Het evangelie van vandaag gaat - net als vorige week - over het gebed. Vorige week leerde Jezus ons door middel van de parabel over de 'weduwe en de onrechtvaardige rechter' om te volharden in gebed, en dat wij mogen bidden tot vervelens toe, dat God ons nooit als zeurpieten terzijde zal schuiven.
Vandaag borduurt het evangelie hierop verder, maar nu vanuit een andere invalshoek: namelijk die van de innerlijke gestéldheid bij het bidden.
Jezus maakt zijn punt opnieuw door middel van een parabel, nú een parabel over een 'farizeeër en een tollenaar'. Twee personages in groot contrast tot elkaar: een hoogmoedige farizeeër en een bescheiden, boetvaardige tollenaar. De kern van de boodschap staat duidelijk verwoord aan het slot: 'Al wie zich verheft zal vernederd, en wie zich vernedert zal verheven worden'.
Van de farizeeër wordt verteld dat hij opgaat naar de tempel, en dat hij - daar aangekomen - met opgeheven hoofd bij zichzelf staat te bidden. Daar begint het mee. Vervolgens horen we wát hij bidt, en dat is niet erg verheffend. Hij dankt God dat hij niet is die 'zondaars' om hem heen, inclusief die tollenaar. Hij heeft God heel wat te vertellen over hoe hij het met zichzelf heeft getroffen, over al het goede dat hij doet. Zijn innerlijke houding is zelfingenomen en hoogmoedig. Hij denkt geheel op eigen kracht te kunnen handelen. Hoogmoed dus, de moeder van alle zonden waarover onze Regelvader Augustinus al zegt: 'Hoogmoed vernietigt zelfs góede daden'. Waarschijnlijk gaat deze farizeeër net zo opgeblazen weer naar huis als hij naar de tempel is gekomen. Er is in hem niets veranderd.
Als we kijken naar de houding van de tollenaar, dan zien we ten eerste, dat hij - naderend tot de tempel - op een afstand blijft staan: dit getuigt van bescheidenheid. Hij acht zichzelf niet waardig te gaan staan in de directe nabijheid van het heilige der heilige. Hij houdt het hoofd gebogen en klopt zich op de borst. In gebed is hij met God alleen. Heel even maar, maar zijn aandacht is zuiver: hij richt zijn kritische blik niet op anderen, maar op zichzelf. Hij erkent en belijdt zijn eigen tekort, en vindt juist dáárom rechtvaardiging in Gods ogen. Hij kan weer met een schone lei beginnen. Zijn verhouding met God is weer opgeklaard.

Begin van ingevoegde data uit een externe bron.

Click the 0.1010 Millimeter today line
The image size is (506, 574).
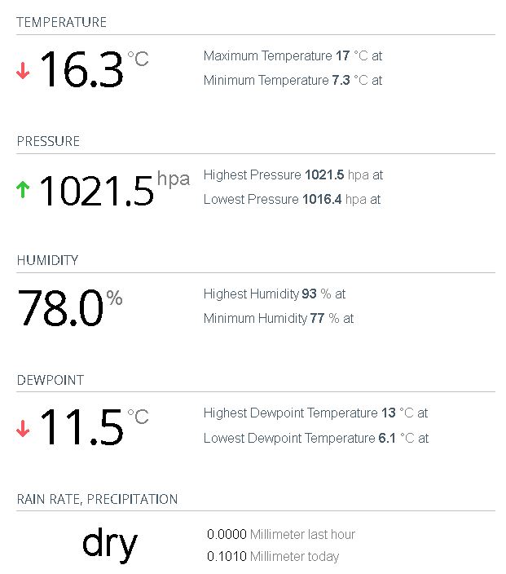pyautogui.click(x=273, y=557)
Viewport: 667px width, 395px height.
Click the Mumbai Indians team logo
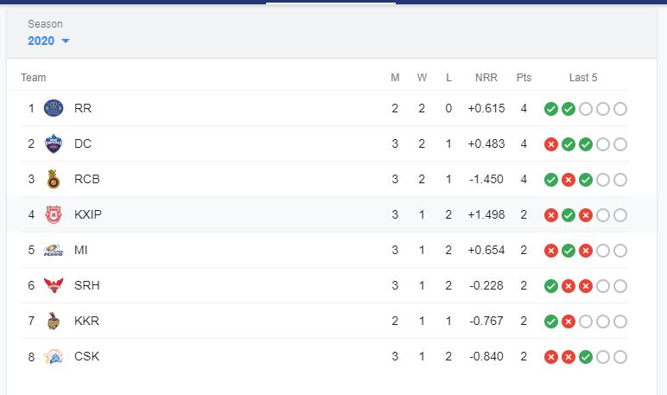pos(54,251)
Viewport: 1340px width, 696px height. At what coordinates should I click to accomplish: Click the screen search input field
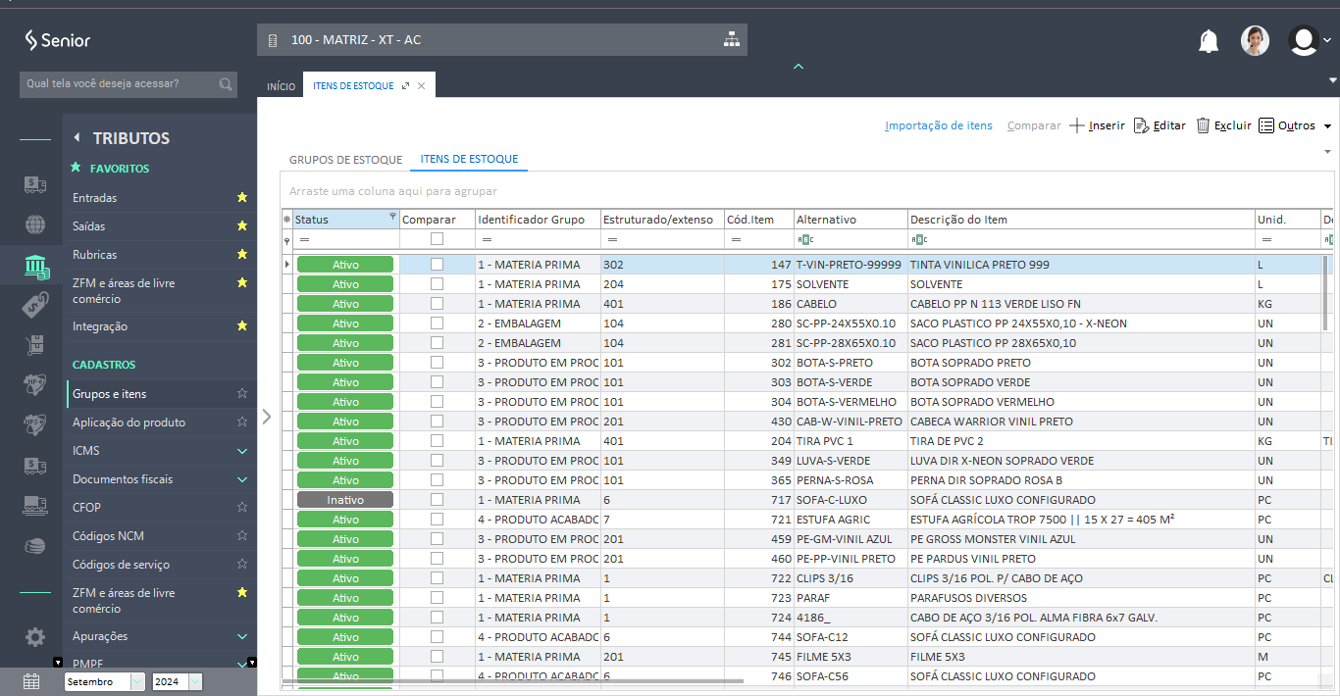click(x=116, y=84)
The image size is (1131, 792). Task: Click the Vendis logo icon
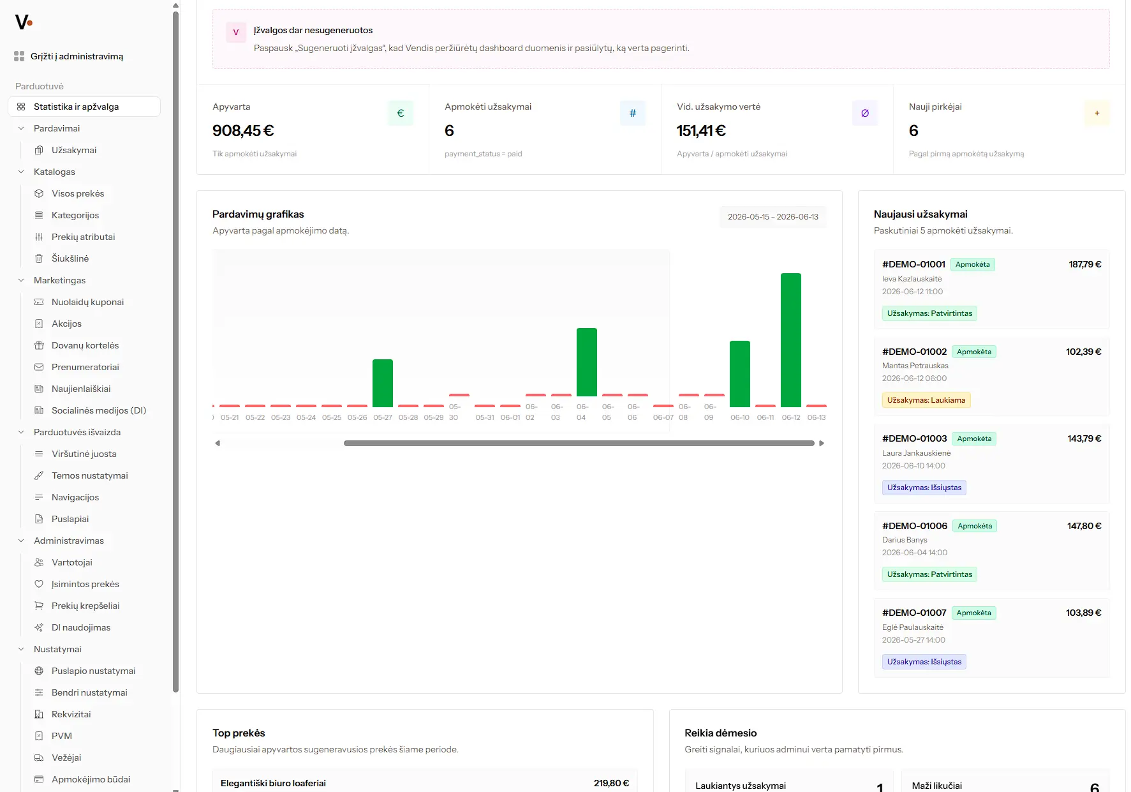24,22
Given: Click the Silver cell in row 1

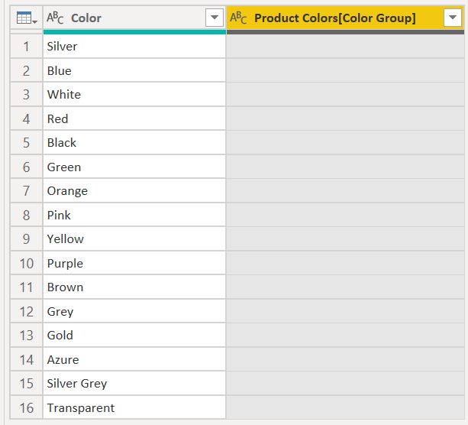Looking at the screenshot, I should (x=134, y=47).
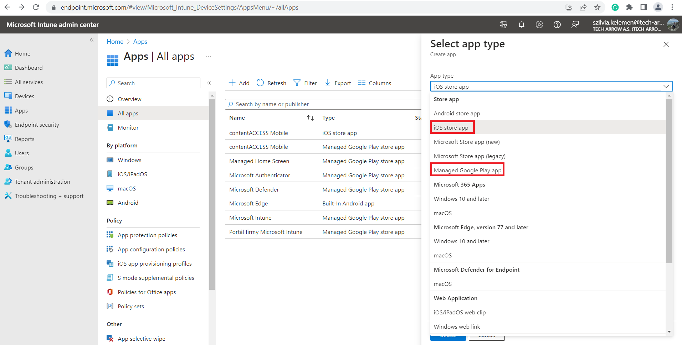Screen dimensions: 682x345
Task: Click the help question mark icon
Action: 557,25
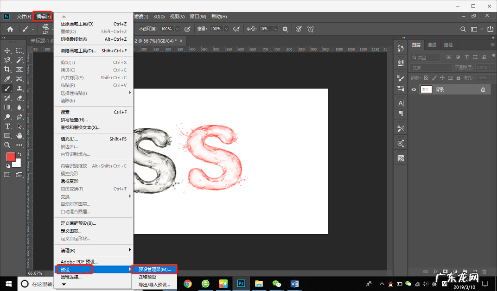
Task: Click 预设管理器(M)... in the submenu
Action: pos(154,269)
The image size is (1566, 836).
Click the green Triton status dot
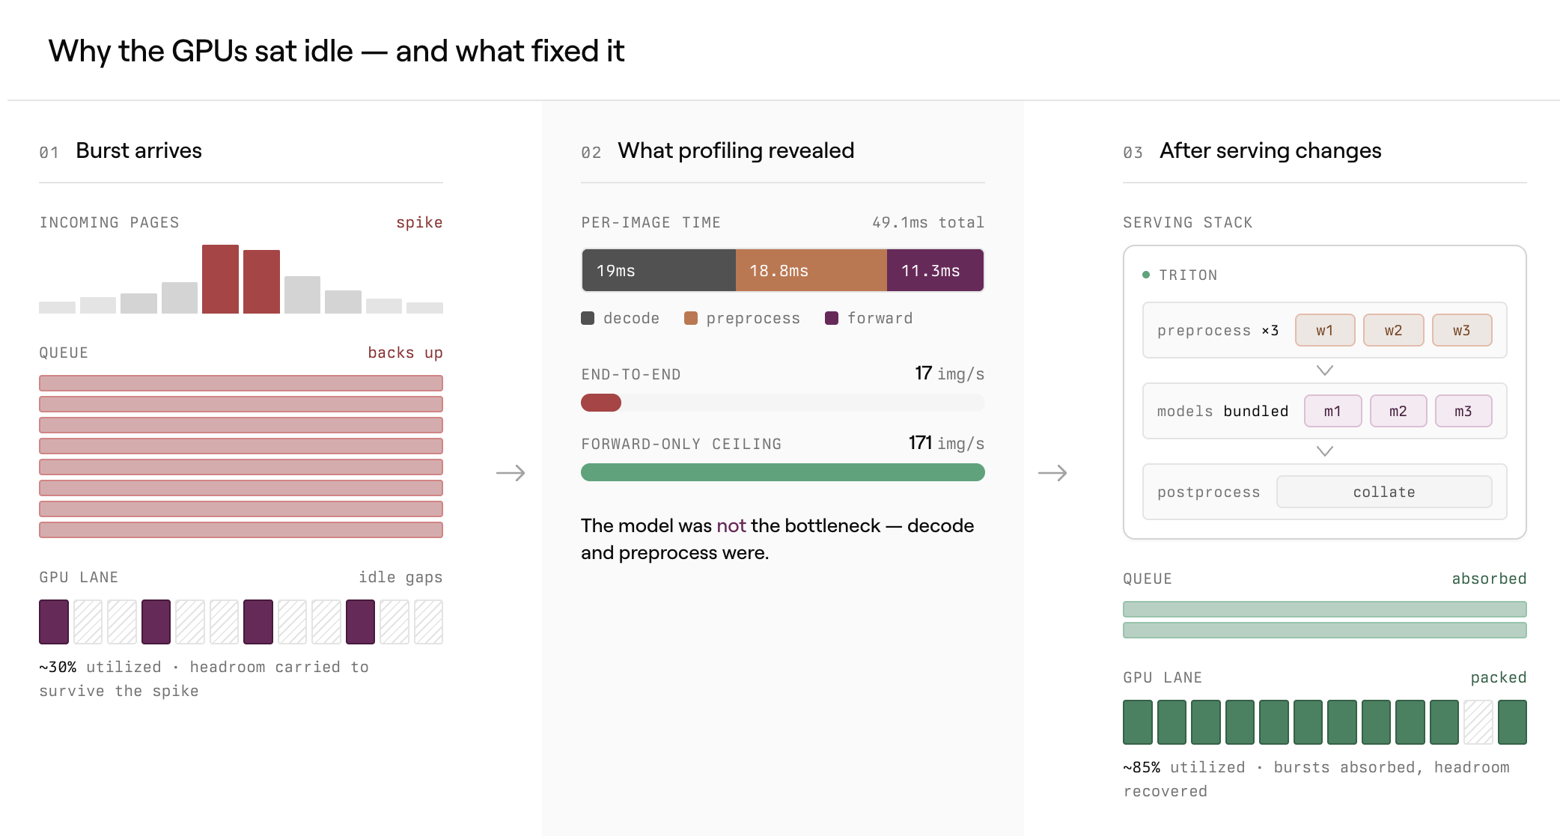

Als lezers van dit evangelie worden ook wij kritisch aangesproken. Natuurlijk, niemand van ons ziet zich graag in de rol van die tollenaar, in moderne termen een collaborateur met de bezetter, de Romeinen tóen. En natuurlijk, niemand van ons wil graag zo'n farizeeër zijn. Maar lopen ook wij niet soms veroordelend rond? Etiketteren wij op onze beurt niet soms anderen als 'tollenaars', of … even erg! … als 'farizeeërs'? Als we eerlijk zijn ontkomen we er niet aan te erkennen dat in elk van ons én een farizeeër én een tollenaar schuil kan gaan... Vanuit dát besef is het verstandig elkaar niet voortdurend de maat te nemen, maar te staan met gebogen hoofd. Zonder pretenties, eenvoudig en oprecht.
In het dagelijks leven moeten wij steeds alert zijn op die farizeeër en die tollenaar in ons innerlijk. Maar die alertheid mag ons niet verlammen. Bewust van onze tekorten moeten we niet passief terzijde blijven staan. En als wij goede werken doen, dan hoeven we niet terughoudend te zijn vanuit een soort misplaatste angst te worden aangezien als zelfingenomen farizeeërs: 'zie ons eens goed doen…'
Nee, goed doen is echt goed doen als onze innerlijke intentie maar zuiver is. Soms is het moeilijk dit in alle eerlijkheid zélf te beoordelen. Maar dat hoeft ook niet. Gelukkig maar... Uiteindelijk kan God alleen in onze harten zien. Uiteindelijk weet God alleen wie echt oprecht is en zuiver van hart. Ondanks al onze tekorten.